I Chaired the 2018 Cross Party Group on Hospice and Palliative Care’s enquiry into ‘Inequalities in Access to Hospice and Palliative Care’ in Wales, which found:
- that ‘there is significant unmet need and under-met need’;
- that Statutory Hospice funding had flatlined for a decade and therefore fallen in real terms each year;
- that Statutory funding of children’s Hospices in Wales was significantly lower than in England and Scotland;
- and that statutory funding for adult hospices in Wales as a percentage of expenditure was lower than in other UK Nation.
I also Chaired the Cross Party Group on Hospice and Palliative Care’s Inquiry into “Experiences of palliative and end of life care in the community during the COVID-19 pandemic”.
Our report, published last January, found that the number of people requiring palliative care is forecast to grow by over 40% by 2040, with much of this growth in community settings.
Every hospice in Wales is projecting a deficit for this financial year, drawing on their very limited reserves to make up the short fall and protect services.
The harsh reality is that Welsh hospices are already making cuts to services, with 80% of Hospices Cymru members telling us that pressures are highly likely to result in them having to further reduce the volume of certain services delivered.
This will result in reduced support being available to the wider system, such as hospitals and care homes, placing greater end of life pressure on an already overstretched NHS.
Over 80% of hospices with in-patient units believe cost of living pressures are highly likely to result in one or more in-patient bed(s) being temporarily or permanently unavailable.
The majority of their care is delivered in the community through their own charitable fundraising efforts, significantly reducing numbers of hospital admissions and enabling patients to stay at home.
However, rising staff and energy costs, workforce pressures, and increasing demand for complex care, pose a serious threat to Welsh hospices continuing to be able to do this, and to their ability to be key partners in helping transform palliative care services for the future.
NHS pay increases over the last two years have pushed total hospice staffing costs up by approximately £5.4m.
Both Adult and Children’s hospices in Wales are committed to paying a fair and competitive wage to their brilliant staff, but cannot keep pace with either NHS pay rises or significant inflation on all areas of their provision.
At the Cross Party Group, Children’s Hospices Ty Hafan and Ty Gobaith described the serious challenges they face delivering services to meet local need across large areas of Wales, where hospices are often the only source of support for children and their families.
Cost of travel continues to be a real issue for families, alongside out of hours support and partnership work with increasingly overstretched children’s community nursing teams.
St David’s Hospice in Llandudno described how Betsi Cadwaladr University Health Board is cutting their funding at a time when the Health Board has closed its own specialist palliative care beds.
The hospice currently delivers three quarters of its services through its own charitable fundraising efforts.
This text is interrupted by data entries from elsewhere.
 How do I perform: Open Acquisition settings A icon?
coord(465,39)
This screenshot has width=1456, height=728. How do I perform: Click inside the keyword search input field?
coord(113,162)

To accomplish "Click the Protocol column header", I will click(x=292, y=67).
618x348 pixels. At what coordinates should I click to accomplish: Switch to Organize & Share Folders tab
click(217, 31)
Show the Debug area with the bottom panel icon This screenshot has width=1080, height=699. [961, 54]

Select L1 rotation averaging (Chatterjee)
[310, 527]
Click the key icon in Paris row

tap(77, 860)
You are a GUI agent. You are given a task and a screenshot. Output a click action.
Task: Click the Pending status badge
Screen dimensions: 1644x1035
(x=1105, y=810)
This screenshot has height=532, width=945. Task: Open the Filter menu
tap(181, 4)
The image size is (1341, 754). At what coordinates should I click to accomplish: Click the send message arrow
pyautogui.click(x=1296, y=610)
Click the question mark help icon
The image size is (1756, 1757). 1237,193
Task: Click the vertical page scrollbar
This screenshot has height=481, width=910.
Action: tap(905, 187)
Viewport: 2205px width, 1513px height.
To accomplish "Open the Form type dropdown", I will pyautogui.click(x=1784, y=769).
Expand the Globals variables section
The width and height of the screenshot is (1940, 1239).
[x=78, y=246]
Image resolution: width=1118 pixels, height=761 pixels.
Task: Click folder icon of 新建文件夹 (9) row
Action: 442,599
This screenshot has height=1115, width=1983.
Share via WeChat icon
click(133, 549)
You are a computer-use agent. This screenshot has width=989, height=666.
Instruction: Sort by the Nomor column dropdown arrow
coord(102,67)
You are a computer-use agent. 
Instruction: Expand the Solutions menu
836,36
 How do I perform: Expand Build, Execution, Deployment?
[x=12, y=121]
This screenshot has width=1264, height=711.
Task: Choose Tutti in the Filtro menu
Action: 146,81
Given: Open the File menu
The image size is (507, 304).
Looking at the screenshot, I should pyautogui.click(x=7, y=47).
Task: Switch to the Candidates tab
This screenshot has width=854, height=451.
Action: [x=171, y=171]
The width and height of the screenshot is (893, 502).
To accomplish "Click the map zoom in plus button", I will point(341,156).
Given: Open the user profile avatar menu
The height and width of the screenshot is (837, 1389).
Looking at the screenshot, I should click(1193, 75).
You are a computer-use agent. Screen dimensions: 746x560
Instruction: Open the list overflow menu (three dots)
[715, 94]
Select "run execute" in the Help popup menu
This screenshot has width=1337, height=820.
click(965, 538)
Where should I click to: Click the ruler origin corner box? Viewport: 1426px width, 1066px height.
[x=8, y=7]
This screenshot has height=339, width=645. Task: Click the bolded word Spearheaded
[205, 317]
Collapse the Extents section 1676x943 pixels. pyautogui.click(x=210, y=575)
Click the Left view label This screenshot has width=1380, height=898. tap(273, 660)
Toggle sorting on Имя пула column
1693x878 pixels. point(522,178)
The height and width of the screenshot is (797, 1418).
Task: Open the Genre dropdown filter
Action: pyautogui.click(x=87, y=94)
They said the funding review should address these immediate pressures and the postcode lottery of hospice funding in Wales, alongside building a more sustainable model for the future.
Hospices bring expertise, innovation and capacity in improving person centred care, addressing equity of access, enhancing advance and future care planning, and developing national outcomes and experience measures.
Cuts to their services means there is shrinking hospice partnership capacity to work with Welsh Government and Health Boards to transform services and address increasing demand for palliative and end of life care.
Hospices save NHS Wales millions, and can help them save millions more with smart funding and services that are jointly designed and delivered.
Alternatively, the negative impact on patients and their families when Hospices have to cut services means people in Wales with a palliative care diagnosis not receiving the care and support they need to live their best life and to have a good death.
The Welsh Government would be failing in their duty if they did not work with the Hospice sector to address the immediate funding challenges and develop a long-term sustainable funding solution.